┌──

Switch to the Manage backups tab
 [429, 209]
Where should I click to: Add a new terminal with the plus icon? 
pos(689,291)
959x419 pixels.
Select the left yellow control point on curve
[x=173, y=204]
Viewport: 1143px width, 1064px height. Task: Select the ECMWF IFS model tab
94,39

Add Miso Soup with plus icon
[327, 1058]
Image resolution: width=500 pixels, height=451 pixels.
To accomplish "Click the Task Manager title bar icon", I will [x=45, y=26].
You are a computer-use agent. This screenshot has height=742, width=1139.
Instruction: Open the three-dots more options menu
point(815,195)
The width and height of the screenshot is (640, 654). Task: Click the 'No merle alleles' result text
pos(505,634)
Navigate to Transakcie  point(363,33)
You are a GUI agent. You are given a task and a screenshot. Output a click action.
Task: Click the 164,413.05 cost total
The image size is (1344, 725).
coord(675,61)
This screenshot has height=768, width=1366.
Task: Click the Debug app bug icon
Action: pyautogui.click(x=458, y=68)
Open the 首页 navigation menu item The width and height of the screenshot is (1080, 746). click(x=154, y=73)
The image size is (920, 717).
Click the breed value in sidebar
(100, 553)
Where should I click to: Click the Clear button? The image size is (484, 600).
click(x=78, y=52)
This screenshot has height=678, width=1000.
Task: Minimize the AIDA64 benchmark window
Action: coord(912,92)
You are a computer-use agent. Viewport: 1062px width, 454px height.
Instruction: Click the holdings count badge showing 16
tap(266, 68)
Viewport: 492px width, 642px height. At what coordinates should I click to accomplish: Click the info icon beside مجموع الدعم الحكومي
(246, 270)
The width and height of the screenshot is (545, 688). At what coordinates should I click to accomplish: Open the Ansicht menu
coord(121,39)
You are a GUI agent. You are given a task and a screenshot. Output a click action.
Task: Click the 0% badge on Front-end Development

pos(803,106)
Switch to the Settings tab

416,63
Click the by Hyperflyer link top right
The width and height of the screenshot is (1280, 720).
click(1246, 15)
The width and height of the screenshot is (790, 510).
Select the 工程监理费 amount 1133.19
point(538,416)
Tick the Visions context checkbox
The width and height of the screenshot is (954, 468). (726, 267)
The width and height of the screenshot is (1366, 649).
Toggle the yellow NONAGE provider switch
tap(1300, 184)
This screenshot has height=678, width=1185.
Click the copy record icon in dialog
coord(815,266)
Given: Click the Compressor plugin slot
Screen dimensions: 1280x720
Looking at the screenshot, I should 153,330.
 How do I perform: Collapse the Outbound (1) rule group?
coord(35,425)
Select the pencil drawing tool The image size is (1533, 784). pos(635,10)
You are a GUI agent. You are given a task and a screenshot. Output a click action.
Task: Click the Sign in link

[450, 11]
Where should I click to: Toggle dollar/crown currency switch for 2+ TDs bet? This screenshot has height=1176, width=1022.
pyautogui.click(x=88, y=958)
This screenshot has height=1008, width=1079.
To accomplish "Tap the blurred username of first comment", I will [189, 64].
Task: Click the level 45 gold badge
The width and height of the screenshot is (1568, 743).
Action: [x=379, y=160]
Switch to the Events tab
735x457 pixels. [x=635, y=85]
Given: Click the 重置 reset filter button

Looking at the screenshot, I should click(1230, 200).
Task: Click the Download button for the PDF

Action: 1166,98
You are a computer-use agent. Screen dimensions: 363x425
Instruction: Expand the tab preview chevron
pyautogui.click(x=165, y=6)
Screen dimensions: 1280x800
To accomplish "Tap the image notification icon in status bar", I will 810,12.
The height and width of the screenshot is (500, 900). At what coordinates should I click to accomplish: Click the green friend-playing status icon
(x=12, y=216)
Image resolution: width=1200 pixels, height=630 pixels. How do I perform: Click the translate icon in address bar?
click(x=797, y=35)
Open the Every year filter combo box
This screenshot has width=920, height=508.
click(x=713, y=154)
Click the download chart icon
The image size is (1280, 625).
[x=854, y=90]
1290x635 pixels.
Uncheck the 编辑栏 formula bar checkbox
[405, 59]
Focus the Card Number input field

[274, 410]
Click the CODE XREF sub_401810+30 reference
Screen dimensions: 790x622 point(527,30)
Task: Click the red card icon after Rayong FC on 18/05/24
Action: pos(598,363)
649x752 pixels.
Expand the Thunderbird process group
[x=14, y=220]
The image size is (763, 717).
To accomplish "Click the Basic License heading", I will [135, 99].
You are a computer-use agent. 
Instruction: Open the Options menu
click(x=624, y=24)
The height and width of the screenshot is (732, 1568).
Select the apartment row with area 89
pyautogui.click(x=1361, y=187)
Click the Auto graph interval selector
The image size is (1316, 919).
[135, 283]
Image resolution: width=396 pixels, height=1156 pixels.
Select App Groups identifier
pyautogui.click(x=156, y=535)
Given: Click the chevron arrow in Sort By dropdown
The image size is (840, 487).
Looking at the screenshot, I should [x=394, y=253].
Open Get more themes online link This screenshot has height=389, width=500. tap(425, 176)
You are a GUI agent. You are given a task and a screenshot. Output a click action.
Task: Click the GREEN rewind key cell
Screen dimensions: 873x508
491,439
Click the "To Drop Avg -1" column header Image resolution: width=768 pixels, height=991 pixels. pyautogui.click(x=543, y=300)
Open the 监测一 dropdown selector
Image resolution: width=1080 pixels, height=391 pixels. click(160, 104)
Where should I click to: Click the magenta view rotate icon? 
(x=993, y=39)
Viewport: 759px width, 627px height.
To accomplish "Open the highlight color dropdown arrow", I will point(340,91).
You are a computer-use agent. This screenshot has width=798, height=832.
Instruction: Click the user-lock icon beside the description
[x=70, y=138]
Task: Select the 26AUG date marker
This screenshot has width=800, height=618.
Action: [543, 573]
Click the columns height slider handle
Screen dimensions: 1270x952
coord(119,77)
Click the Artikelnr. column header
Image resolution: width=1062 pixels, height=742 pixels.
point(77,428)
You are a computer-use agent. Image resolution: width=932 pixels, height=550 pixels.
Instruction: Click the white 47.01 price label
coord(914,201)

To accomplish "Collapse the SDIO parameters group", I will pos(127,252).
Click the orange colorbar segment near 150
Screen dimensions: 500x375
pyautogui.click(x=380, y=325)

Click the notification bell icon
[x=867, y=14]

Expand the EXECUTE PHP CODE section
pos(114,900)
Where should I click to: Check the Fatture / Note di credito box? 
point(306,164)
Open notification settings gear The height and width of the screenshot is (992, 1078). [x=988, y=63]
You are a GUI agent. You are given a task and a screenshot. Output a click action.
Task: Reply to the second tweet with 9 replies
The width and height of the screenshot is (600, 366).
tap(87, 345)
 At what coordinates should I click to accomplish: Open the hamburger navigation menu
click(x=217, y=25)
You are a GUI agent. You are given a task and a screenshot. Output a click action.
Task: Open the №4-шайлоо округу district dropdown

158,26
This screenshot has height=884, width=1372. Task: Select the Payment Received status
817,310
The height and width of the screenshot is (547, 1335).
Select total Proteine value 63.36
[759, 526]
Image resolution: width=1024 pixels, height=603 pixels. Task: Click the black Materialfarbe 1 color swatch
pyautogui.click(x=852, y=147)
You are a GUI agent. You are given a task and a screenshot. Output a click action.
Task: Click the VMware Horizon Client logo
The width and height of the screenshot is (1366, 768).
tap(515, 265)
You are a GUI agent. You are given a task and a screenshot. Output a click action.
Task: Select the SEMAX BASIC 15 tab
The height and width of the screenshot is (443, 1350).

└──

Each record is to be restated word for word.

Switch to the Manage backups tab
 [429, 209]
Where should I click to: Add a new terminal with the plus icon? 
pos(689,291)
959x419 pixels.
Select the left yellow control point on curve
[x=173, y=204]
Viewport: 1143px width, 1064px height. Task: Select the ECMWF IFS model tab
94,39

Add Miso Soup with plus icon
[327, 1058]
Image resolution: width=500 pixels, height=451 pixels.
To accomplish "Click the Task Manager title bar icon", I will [x=45, y=26].
You are a computer-use agent. This screenshot has height=742, width=1139.
Instruction: Open the three-dots more options menu
point(815,195)
The width and height of the screenshot is (640, 654). Task: Click the 'No merle alleles' result text
pos(505,634)
Navigate to Transakcie  point(363,33)
You are a GUI agent. You are given a task and a screenshot. Output a click action.
Task: Click the 164,413.05 cost total
The image size is (1344, 725).
coord(675,61)
This screenshot has height=768, width=1366.
Task: Click the Debug app bug icon
Action: pyautogui.click(x=458, y=68)
Open the 首页 navigation menu item The width and height of the screenshot is (1080, 746). click(x=154, y=73)
The image size is (920, 717).
Click the breed value in sidebar
(100, 553)
Where should I click to: Click the Clear button? The image size is (484, 600).
click(x=78, y=52)
This screenshot has height=678, width=1000.
Task: Minimize the AIDA64 benchmark window
Action: coord(912,92)
You are a computer-use agent. Viewport: 1062px width, 454px height.
Instruction: Click the holdings count badge showing 16
tap(266, 68)
Viewport: 492px width, 642px height. At what coordinates should I click to accomplish: Click the info icon beside مجموع الدعم الحكومي
(246, 270)
The width and height of the screenshot is (545, 688). At what coordinates should I click to accomplish: Open the Ansicht menu
coord(121,39)
You are a GUI agent. You are given a task and a screenshot. Output a click action.
Task: Click the 0% badge on Front-end Development

pos(803,106)
Switch to the Settings tab

416,63
Click the by Hyperflyer link top right
The width and height of the screenshot is (1280, 720).
click(1246, 15)
The width and height of the screenshot is (790, 510).
Select the 工程监理费 amount 1133.19
point(538,416)
Tick the Visions context checkbox
The width and height of the screenshot is (954, 468). (726, 267)
The width and height of the screenshot is (1366, 649).
Toggle the yellow NONAGE provider switch
tap(1300, 184)
This screenshot has height=678, width=1185.
Click the copy record icon in dialog
coord(815,266)
Given: Click the Compressor plugin slot
Screen dimensions: 1280x720
Looking at the screenshot, I should 153,330.
 How do I perform: Collapse the Outbound (1) rule group?
coord(35,425)
Select the pencil drawing tool The image size is (1533, 784). pos(635,10)
You are a GUI agent. You are given a task and a screenshot. Output a click action.
Task: Click the Sign in link

[450, 11]
Where should I click to: Toggle dollar/crown currency switch for 2+ TDs bet? This screenshot has height=1176, width=1022.
pyautogui.click(x=88, y=958)
This screenshot has height=1008, width=1079.
To accomplish "Tap the blurred username of first comment", I will [189, 64].
Task: Click the level 45 gold badge
The width and height of the screenshot is (1568, 743).
Action: [x=379, y=160]
Switch to the Events tab
735x457 pixels. [x=635, y=85]
Given: Click the 重置 reset filter button

Looking at the screenshot, I should click(1230, 200).
Task: Click the Download button for the PDF

Action: 1166,98
You are a computer-use agent. Screen dimensions: 363x425
Instruction: Expand the tab preview chevron
pyautogui.click(x=165, y=6)
Screen dimensions: 1280x800
To accomplish "Tap the image notification icon in status bar", I will 810,12.
The height and width of the screenshot is (500, 900). At what coordinates should I click to accomplish: Click the green friend-playing status icon
(x=12, y=216)
Image resolution: width=1200 pixels, height=630 pixels. How do I perform: Click the translate icon in address bar?
click(x=797, y=35)
Open the Every year filter combo box
This screenshot has width=920, height=508.
click(x=713, y=154)
Click the download chart icon
The image size is (1280, 625).
[x=854, y=90]
1290x635 pixels.
Uncheck the 编辑栏 formula bar checkbox
[405, 59]
Focus the Card Number input field

[274, 410]
Click the CODE XREF sub_401810+30 reference
Screen dimensions: 790x622 point(527,30)
Task: Click the red card icon after Rayong FC on 18/05/24
Action: pos(598,363)
649x752 pixels.
Expand the Thunderbird process group
[x=14, y=220]
The image size is (763, 717).
To accomplish "Click the Basic License heading", I will [135, 99].
You are a computer-use agent. 
Instruction: Open the Options menu
click(x=624, y=24)
The height and width of the screenshot is (732, 1568).
Select the apartment row with area 89
pyautogui.click(x=1361, y=187)
Click the Auto graph interval selector
The image size is (1316, 919).
[135, 283]
Image resolution: width=396 pixels, height=1156 pixels.
Select App Groups identifier
pyautogui.click(x=156, y=535)
Given: Click the chevron arrow in Sort By dropdown
The image size is (840, 487).
Looking at the screenshot, I should [x=394, y=253].
Open Get more themes online link This screenshot has height=389, width=500. tap(425, 176)
You are a GUI agent. You are given a task and a screenshot. Output a click action.
Task: Click the GREEN rewind key cell
Screen dimensions: 873x508
491,439
Click the "To Drop Avg -1" column header Image resolution: width=768 pixels, height=991 pixels. pyautogui.click(x=543, y=300)
Open the 监测一 dropdown selector
Image resolution: width=1080 pixels, height=391 pixels. click(160, 104)
Where should I click to: Click the magenta view rotate icon? 
(x=993, y=39)
Viewport: 759px width, 627px height.
To accomplish "Open the highlight color dropdown arrow", I will point(340,91).
You are a computer-use agent. This screenshot has width=798, height=832.
Instruction: Click the user-lock icon beside the description
[x=70, y=138]
Task: Select the 26AUG date marker
This screenshot has width=800, height=618.
Action: [543, 573]
Click the columns height slider handle
Screen dimensions: 1270x952
coord(119,77)
Click the Artikelnr. column header
Image resolution: width=1062 pixels, height=742 pixels.
point(77,428)
You are a computer-use agent. Image resolution: width=932 pixels, height=550 pixels.
Instruction: Click the white 47.01 price label
coord(914,201)

To accomplish "Collapse the SDIO parameters group", I will pos(127,252).
Click the orange colorbar segment near 150
Screen dimensions: 500x375
pyautogui.click(x=380, y=325)

Click the notification bell icon
[x=867, y=14]

Expand the EXECUTE PHP CODE section
pos(114,900)
Where should I click to: Check the Fatture / Note di credito box? 
point(306,164)
Open notification settings gear The height and width of the screenshot is (992, 1078). [x=988, y=63]
You are a GUI agent. You are given a task and a screenshot. Output a click action.
Task: Reply to the second tweet with 9 replies
The width and height of the screenshot is (600, 366).
tap(87, 345)
 At what coordinates should I click to accomplish: Open the hamburger navigation menu
click(x=217, y=25)
You are a GUI agent. You are given a task and a screenshot. Output a click action.
Task: Open the №4-шайлоо округу district dropdown

158,26
This screenshot has height=884, width=1372. Task: Select the Payment Received status
817,310
The height and width of the screenshot is (547, 1335).
Select total Proteine value 63.36
[759, 526]
Image resolution: width=1024 pixels, height=603 pixels. Task: Click the black Materialfarbe 1 color swatch
pyautogui.click(x=852, y=147)
You are a GUI agent. You are given a task and a screenshot. Output a click action.
Task: Click the VMware Horizon Client logo
The width and height of the screenshot is (1366, 768).
tap(515, 265)
You are a GUI agent. You are given a task and a screenshot. Output a click action.
Task: Select the SEMAX BASIC 15 tab
The height and width of the screenshot is (443, 1350).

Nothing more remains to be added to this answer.